Aim of the exercise
Repeat the following lines exactly, leaving the pictures out of your answer.

Entries provided
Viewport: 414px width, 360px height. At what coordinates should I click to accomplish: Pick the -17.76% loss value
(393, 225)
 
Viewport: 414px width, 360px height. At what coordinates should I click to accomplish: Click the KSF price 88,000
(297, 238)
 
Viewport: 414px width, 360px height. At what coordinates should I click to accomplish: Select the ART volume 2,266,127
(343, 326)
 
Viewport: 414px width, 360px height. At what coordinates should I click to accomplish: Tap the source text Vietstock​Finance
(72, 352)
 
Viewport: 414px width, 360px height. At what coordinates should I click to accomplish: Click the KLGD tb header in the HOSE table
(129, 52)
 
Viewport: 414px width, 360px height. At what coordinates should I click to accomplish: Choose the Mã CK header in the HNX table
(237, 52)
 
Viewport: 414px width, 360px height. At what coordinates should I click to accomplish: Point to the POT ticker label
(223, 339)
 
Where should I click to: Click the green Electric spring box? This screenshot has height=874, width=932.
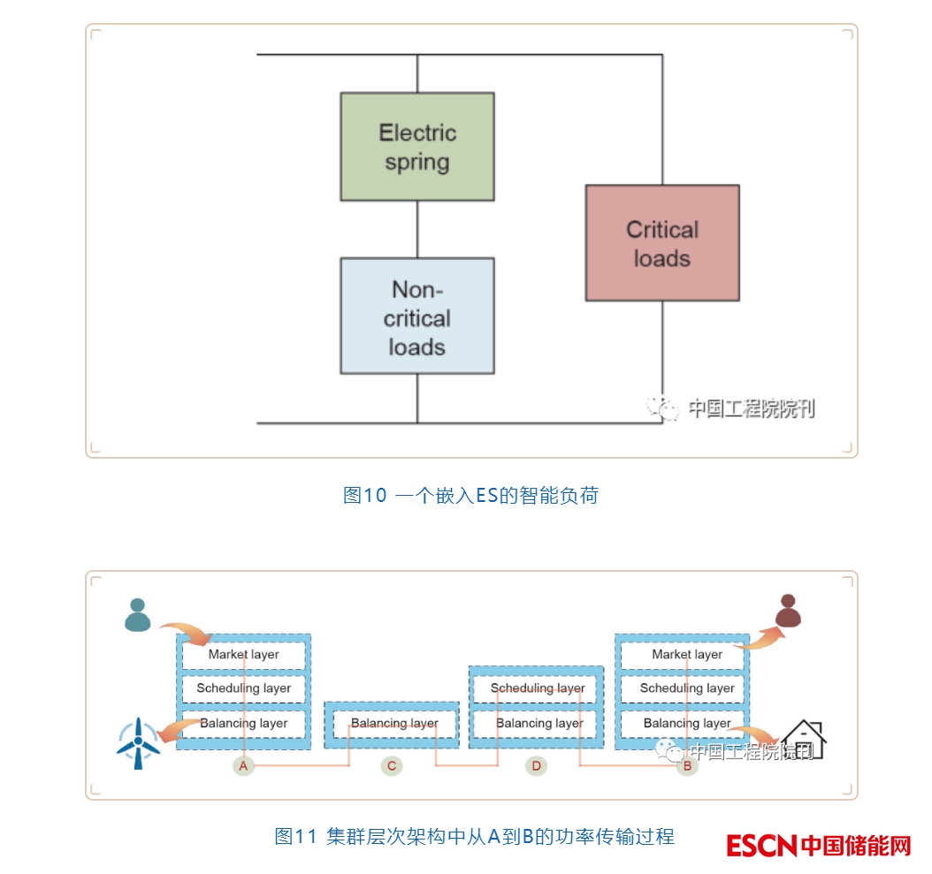(417, 147)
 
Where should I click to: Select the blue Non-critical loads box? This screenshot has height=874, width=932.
(417, 316)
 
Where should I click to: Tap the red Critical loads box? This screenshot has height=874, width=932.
(662, 243)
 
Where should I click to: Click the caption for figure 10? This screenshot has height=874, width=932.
(470, 496)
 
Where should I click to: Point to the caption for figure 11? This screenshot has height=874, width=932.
(474, 836)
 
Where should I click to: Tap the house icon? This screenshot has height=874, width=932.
(804, 740)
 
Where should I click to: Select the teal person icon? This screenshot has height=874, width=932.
(137, 615)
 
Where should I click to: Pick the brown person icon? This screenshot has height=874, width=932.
(787, 611)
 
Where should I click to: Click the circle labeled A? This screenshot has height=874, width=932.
(243, 765)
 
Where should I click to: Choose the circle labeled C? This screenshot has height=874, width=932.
(392, 765)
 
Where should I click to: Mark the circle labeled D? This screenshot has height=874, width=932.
(536, 765)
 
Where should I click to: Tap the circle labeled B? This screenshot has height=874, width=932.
(687, 765)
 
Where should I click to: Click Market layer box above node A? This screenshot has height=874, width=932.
(243, 655)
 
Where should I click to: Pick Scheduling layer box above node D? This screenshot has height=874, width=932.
(538, 688)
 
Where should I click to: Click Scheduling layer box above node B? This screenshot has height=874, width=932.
(687, 688)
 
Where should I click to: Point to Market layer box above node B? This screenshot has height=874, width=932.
(687, 655)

Final answer
Viewport: 414px width, 360px height. At what coordinates should I click to accomplish: Pick the -17.76% loss value
(393, 225)
 
Viewport: 414px width, 360px height. At what coordinates should I click to accomplish: Click the KSF price 88,000
(297, 238)
 
Viewport: 414px width, 360px height. At what coordinates should I click to accomplish: Select the ART volume 2,266,127
(343, 326)
 
Viewport: 414px width, 360px height. At what coordinates should I click to accomplish: Tap the source text Vietstock​Finance
(72, 352)
 
Viewport: 414px width, 360px height. At what coordinates should I click to accomplish: Click the KLGD tb header in the HOSE table
(129, 52)
 
Viewport: 414px width, 360px height. At what coordinates should I click to accomplish: Choose the Mã CK header in the HNX table
(237, 52)
 
Viewport: 414px width, 360px height. At what coordinates should I click to accomplish: Point to the POT ticker label
(223, 339)
 
Where should I click to: Click the green Electric spring box? This screenshot has height=874, width=932.
(417, 147)
 
Where should I click to: Select the blue Non-critical loads box? This screenshot has height=874, width=932.
(417, 316)
 
Where should I click to: Tap the red Critical loads box? This screenshot has height=874, width=932.
(662, 243)
 
Where should I click to: Click the caption for figure 10? This screenshot has height=874, width=932.
(470, 496)
 
Where should I click to: Point to the caption for figure 11? This screenshot has height=874, width=932.
(474, 836)
 
Where should I click to: Tap the house icon? This screenshot has height=874, width=932.
(804, 740)
 
Where should I click to: Select the teal person icon? This screenshot has height=874, width=932.
(137, 615)
 
Where should I click to: Pick the brown person icon? This screenshot has height=874, width=932.
(787, 611)
 
Where should I click to: Click the circle labeled A? This screenshot has height=874, width=932.
(243, 765)
 
Where should I click to: Choose the circle labeled C? This screenshot has height=874, width=932.
(392, 765)
 
Where should I click to: Mark the circle labeled D? This screenshot has height=874, width=932.
(536, 765)
 
Where should I click to: Tap the circle labeled B? This screenshot has height=874, width=932.
(687, 765)
 
Where should I click to: Click Market layer box above node A? This screenshot has height=874, width=932.
(243, 655)
 
Where should I click to: Pick Scheduling layer box above node D? This screenshot has height=874, width=932.
(538, 688)
 
Where should I click to: Click Scheduling layer box above node B? This screenshot has height=874, width=932.
(687, 688)
 
Where should I click to: Point to Market layer box above node B? This screenshot has height=874, width=932.
(687, 655)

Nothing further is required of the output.